The Patriarchate of Moscow regrets the “incorrect tone” used by Pope Francis in his interview with Corriere della Sera on May 3, 2022. In a statement issued on May 4, the Moscow Patriarchate says the Pontiff’s statements are “not likely to contribute to the establishment of a constructive dialogue between the Roman Catholic Church and the Russian Orthodox Church, which is particularly necessary at this time.”
The interview with the Italian daily was in fact not presented as a q-and-a, but as the journalist’s account of a conversation with the Pontiff. Some sharp statements were attributed to the Pope.
For example, Corriere said the Pope spoke about the 40-minute video conference he had with Russian Patriarch Kirill on March 16, saying that Kirill spent the “first 20 minutes” of their conversation reading “all the justifications” for the war.
“I listened and said: I don’t understand any of this. Brother, we are not ‘state clerics,’ we cannot use the language of politics, but the language of Jesus. We are shepherds of the same holy people of God. That is why we must look for ways to make peace, to stop the fire of weapons,” Pope Francis reportedly said. The Pope warned: “The patriarch cannot become Putin’s altar boy.”
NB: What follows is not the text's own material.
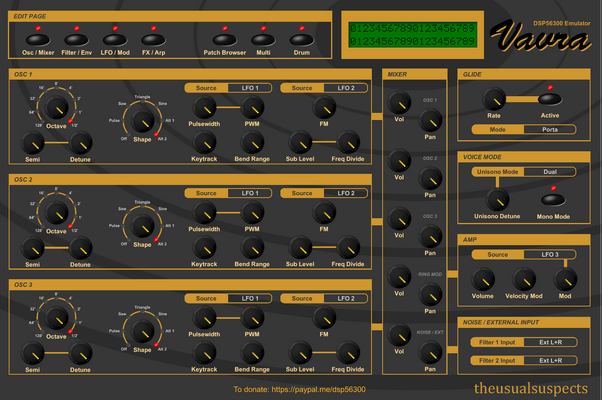Screen dimensions: 602x400
Task: Toggle the Glide Active button
Action: (550, 99)
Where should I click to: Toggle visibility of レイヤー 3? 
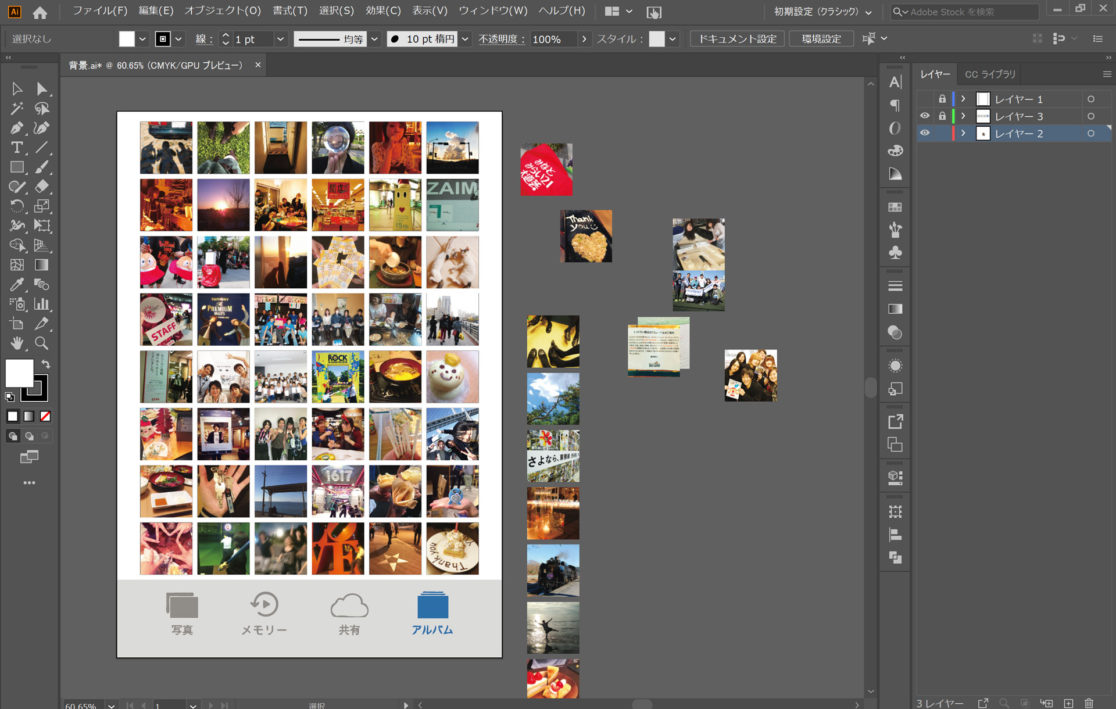925,116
March 16 according to Kirill
In Kirill’s response, he says the Patriarchate shared with the Pope his “point of view on the difficult situation” and insisted on the fact that the two men “lived in different fields of information.” The Russian leader mentioned “certain facts” which he wanted to draw to the Pope’s attention.
In particular, Kirill mentioned the murder of Russian-speaking Ukrainians that occurred in the aftermath of the Orange Revolution in 2014. These murders he says were committed by “certain Nazi groups.” This is a reference to the death of 42 people killed in the arson of a building in Odessa after brawls between pro-Russian and pro-Ukrainian movements on May 2, 2014.
He also referred to the promise made to Russia “that NATO would not move an inch to the east,” a promise that he said was not kept and that generated a “very dangerous situation.” The accession of the Baltic States, he explained, places the borders of NATO just 130 km from St. Petersburg, that is to say “a few minutes” for a missile.
Kirill wants to avoid “a new escalation”
According to the statement, Kirill says he is “deeply hurt” by the conflict, considering that his “sheep” are “on both sides of the conflict.” He also noted that a “part” of those involved belonged to the Pontiff’s “flock.”
Leaving aside the “geopolitical component,” he then asked the Pope how the two men and their Churches could influence “the state of things” to allow “peace and justice,” insisting on the need to avoid “a new escalation.”
According to his statement, the Patriarchate believes that the Pontiff’s response was “correctly summarized” by the March 16 communiqué after their video meeting. That note stressed “the exceptional importance of the negotiation process underway.”